Finished February 12
Eight Girls Taking Pictures by Whitney Otto
This novel has eight sections, each telling the story of a fictional woman photographer. Some of their lives are taken from real women photographers, and inspired by their work. Each section has a photo at the beginning, and the photo is part of that woman's story. The photos are real, and all by famous women photographers. While each story is separate, there are links between them. Some women visit the same places as previous women, or are inspired by their work, or meet them, or are linked to them in other ways.
The first woman is American. As the story begins, it is 1917. She married late, to a painter, but the marriage and motherhood didn't bring her the fulfillment she expected. She had studied in Germany, and had her own studio and a name for herself before marriage. We see her looking back to her earlier life, as she faces a crisis in her life that has her questioning her choices.
The second woman is English, one who finagled an apprenticeship with a female society photographer, and learned avidly at every opportunity, before opening her own portrait studio and then moved into advertising work. We see her from a young woman in the early 1900s through the end of the 1930s, much of that in a relationship and then a marriage with a man who is supportive by troubled.
The third woman is an Italian who emigrated to California in 1913 at the age of seventeen with her family. She lived a very bohemian life, first in California, and then in Mexico, where the rise of communism played a large role in her life. She was beautiful and impetuous, and loved new experiences. Here we see her in 1929 before we learn how she arrived to that life-changing point in her life. She started as a model and actress, and then moved into photography, urban images and then portraits.

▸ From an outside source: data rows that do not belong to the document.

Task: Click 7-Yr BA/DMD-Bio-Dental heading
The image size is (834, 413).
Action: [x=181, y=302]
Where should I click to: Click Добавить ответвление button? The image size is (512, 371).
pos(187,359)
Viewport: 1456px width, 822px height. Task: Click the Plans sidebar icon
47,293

The fourth woman is again American, daughter of an avid amateur photographer and wealthy candy manufacturer. She was unconventional and rebellious and raised in an unorthodox manner. Her story starts in 1915 and takes us through WWII. She too starts as a model, before moving into photography, first as an apprentice, and then having her own shows by the mid 1930s, and eventually into being a war photographer.

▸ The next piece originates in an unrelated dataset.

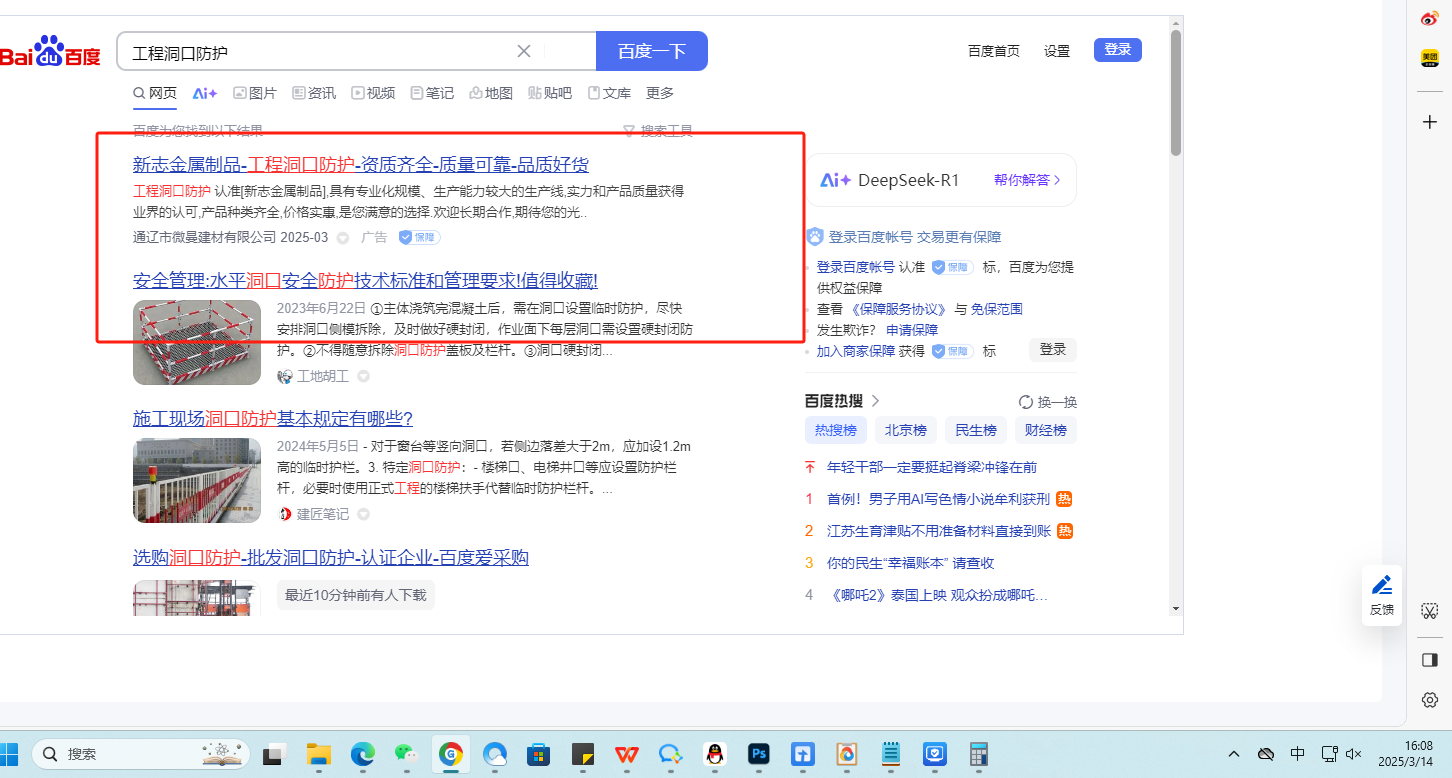This screenshot has height=778, width=1452.
Task: Click the plus icon in the sidebar
Action: pyautogui.click(x=1430, y=122)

The fifth woman is a German Jew, and her story begins in 1927. She too has an unconventional upbringing, with a father who offered her the same advantages and opportunities as her brother. As the story begins, she is a window dresser for a large department store, but her innovations don't go over well. With a famous architect father and glass artist mother, she is able to apprentice to a good photographer and then study at the Bauhaus school in Dessau. She has a strong group of female bluestocking friends, mostly other Jewish women with careers. But the war interrupts her studio and advertising work, and takes her to a new life, first in London, and then in South America.
The sixth woman is an American, and her story starts in 1951 in Rome at the age of 29, and takes us into the late 1960s. She begin studying photography at the age of eight, encouraged by her mechanical toy-maker father and costume designer mother to choose a creative discipline.a developed a career taking photography assignments for magazines. Her stop in Rome on return from an assignment is to take stock of her life and decide whether to move in a certain direction. In Rome, she meets a woman who becomes her model and muse, and a friend who encourages her through her next stage of life. We see her domesticity and the creative way she uses her circumstances.

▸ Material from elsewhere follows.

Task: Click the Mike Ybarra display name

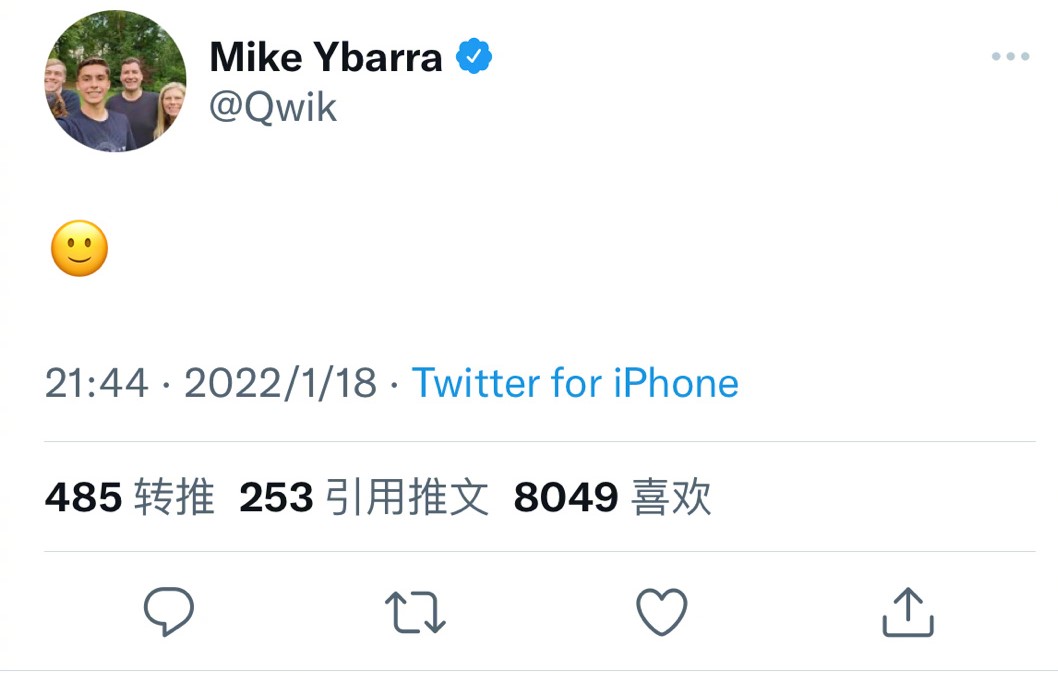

The seventh woman is also American, a woman whose romantic entanglement has led her into a partnership with her lover that isn't entirely satisfying. As she takes photos for a project on women and gender views, with her lover late for a shoot, she has a conversation with her model that has her making new decisions for her life. Her story is in the early 1970s.
The last woman is also American, but a woman who is most comfortable in the small town she grew up in, taking pictures of her children, her life, her surroundings. She asks for help in learning about the old camera her father bought her, and her skills bring her both admiration and notoriety as her career takes off in the late 1980s.
I really enjoyed these women's lives, their interaction with other creative people, and the men (and women) in their lives. It was interesting to see how reactions to some things grew more conservative over time, and other things became commonplace. This is a story of women artists, varied but all passionate and serious about their work.
I remember wishing that there had been some more overt connections between the chapters, but I don't think that was Whitney Otto's intention either (just something I like). It definitely piqued my interest in women photographers!